Иностранцы удалились, над их столом хлопотали, прибираясь; и он не стал завидовать вдогонку им, их опыту: нечему. Своим бы распорядиться, уникальным же, чуть не вслух сказал он с остатком водки графинчику, свой девать некуда. Офицерам, ровесникам его, принесли коньяк, капитан налил товарищу, себе и, глянув зорко, без колебания наполнил рюмку Ивана. Спросил, как звать, себя назвал, друга, сказал: «За что?..» Вместо ответа Иван вспомнил, прочел: «Век двадцатый — век необычайный. Чем он интересней для историка, тем для современника печальней…» «А точно, слышь! — весело удивился старлей, как-то бесшабашно мотнул головой. — И за это давай! За родину». И в дергающихся, в неверных сполохах со сценки, под гнусавые рулады саксофона и тамтамы ударника они выпили. А те под своими фонарями работали, корчились, прыгали тенями, будто кого суетливо ногами били — первого в темном переулке попавшегося.
41
Мать спала, наверное, — одна, на старой, ее костистым, тяжелым телом продавленной кровати, в избенке на глинистом, разъезженном косогоре к речушке их, Мельнику, вода которого от долгих дождей была давно мутна и ледяна. Спала тяжелым от дневных трудов, старчески неспокойным уже и настороженным от недоверия к жизни сном; забывшись, всхрапывала порой, но тотчас замолкала, будто вслушиваясь, не пропустила ль чего, не сдвинула ль ненадежного равновесья ночи, душной избяной тишины ее, пересыпаемой смутной иногда сторожкой дробью в стекла, тревожимой глухими вздохами ветра за стеной. Осенняя ночь облегла все, пути перекрыла, сиротские в себе приютила поля, перелески обобранные, к самым окнам человеческих жилищ подступив и приникнув мокрыми бездонными глазами — своим забвеньем милосердным наделяющая каждого в меру усталости его, в меру дневной суровости бытия, его холодно испытующих, невыразимо блеклых порою и твоего вовек не разумеющих глаз.
Что снилось ей? Картошка, наспех спущенная в погреб, порядком так и не перебранная? С полузабытым, с недвижным каким-то, на давних фотокарточках такие бывают, лицом сын первый, Василий, лихолеток, совсем сшедший с круга, как пошел опять походом кабак на Русь, с цепи спущенный? Чуть уж не полтора десятка лет как птиц божьих кормит она в Троицыну субботу, и подаянья на помин души не подай, нельзя, сам себя решил, хорошо хоть строгостей прежних нет — на могилках похоронен, в ограде. Или муж с насквозь застуженным нутром, недолго протянул после войны, шилом сыромятную упряжь ковыряя в темной хомутной, сгас — он, незапамятный, привиделся? Или, может, снится запруженный подводами майдан перед лавкой — он, магазин, и нынче там, — и как бабы в голос кричали, в который раз перед железным ликом назначенной им кем-то судьбы, как мужиков даже корежила слеза, а им, детишкам, все вроде ничего, страшно только и жалко всех, остающихся не меньше, чем отъезжающих, и как сельсоветский писарь считал их, из кучешки перегонял в кучешку; а потом дорога эта, не всех раскулаченных доставившая до места, холодные стогны чужих селений, немилые сердцу и ему больные пространства те хмурые по-за лесами, те давние… Много чего сниться могло, ей не, прикажешь, выпущенной протоптаться, в свободу забытья отпущенной ненадолго своей душе, где и что навестить там, в своем, к какому приклониться холмику — много их, так много, что и не хватает ее, порой кажется, души.
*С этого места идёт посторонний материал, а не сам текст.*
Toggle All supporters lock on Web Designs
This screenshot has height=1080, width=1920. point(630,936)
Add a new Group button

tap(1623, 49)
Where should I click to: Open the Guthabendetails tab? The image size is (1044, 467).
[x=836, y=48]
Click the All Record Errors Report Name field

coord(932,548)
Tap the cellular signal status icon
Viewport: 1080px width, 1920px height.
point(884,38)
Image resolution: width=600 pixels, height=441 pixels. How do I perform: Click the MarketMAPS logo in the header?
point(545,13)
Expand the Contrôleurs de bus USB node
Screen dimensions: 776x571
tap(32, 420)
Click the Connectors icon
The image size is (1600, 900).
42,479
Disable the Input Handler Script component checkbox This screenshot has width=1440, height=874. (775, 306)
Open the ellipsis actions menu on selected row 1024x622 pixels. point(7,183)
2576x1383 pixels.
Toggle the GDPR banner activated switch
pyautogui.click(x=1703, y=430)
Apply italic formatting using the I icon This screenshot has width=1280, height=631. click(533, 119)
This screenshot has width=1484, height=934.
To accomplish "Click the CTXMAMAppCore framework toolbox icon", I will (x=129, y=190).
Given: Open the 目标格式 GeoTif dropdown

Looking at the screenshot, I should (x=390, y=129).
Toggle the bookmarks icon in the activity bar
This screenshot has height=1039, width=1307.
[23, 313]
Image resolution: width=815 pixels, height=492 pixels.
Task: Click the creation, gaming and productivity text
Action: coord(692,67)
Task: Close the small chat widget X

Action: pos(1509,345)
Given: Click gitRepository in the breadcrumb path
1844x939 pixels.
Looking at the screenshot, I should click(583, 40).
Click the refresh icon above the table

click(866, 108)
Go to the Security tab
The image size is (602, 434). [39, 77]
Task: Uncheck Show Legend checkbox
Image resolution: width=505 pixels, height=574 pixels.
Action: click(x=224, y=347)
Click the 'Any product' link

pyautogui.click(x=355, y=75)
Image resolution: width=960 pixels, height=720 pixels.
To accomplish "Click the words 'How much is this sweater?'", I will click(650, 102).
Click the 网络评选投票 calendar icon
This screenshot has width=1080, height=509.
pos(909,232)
На все не хватает, да так с нехваткой души и живет человек, уж очень велика у него, длинна жизнь, по ноздри; только и осталось что на второго, младшего, да еще на внучку, которую всего-то и видела разок, больше не позволили, — его видит душа? Один теперь там, в городу, разведенный, неухоженный, в последний раз приезжал — смутный, весь как посоловелый, скажи, и с лица спал, позовешь — не слышит… Не испортился бы там. С подружкой приехал, знакомил: разведенка тоже, сын был, мать жива… ну, теперь что ни приведи — все ко двору, до кучи. А не худая, тело есть, ручки хоть небольшие, а сноровкие, все успевают; светленькая такая, самостоятельная и его, поглядеть, уважает — пусть… Его ищет душа и что-то не находит в потемках застарелых болей, позабытых лиц и — господи, прости, — вековечного все ж непониманья, кто это с нами творит такое, зачем и, главное дело, за что…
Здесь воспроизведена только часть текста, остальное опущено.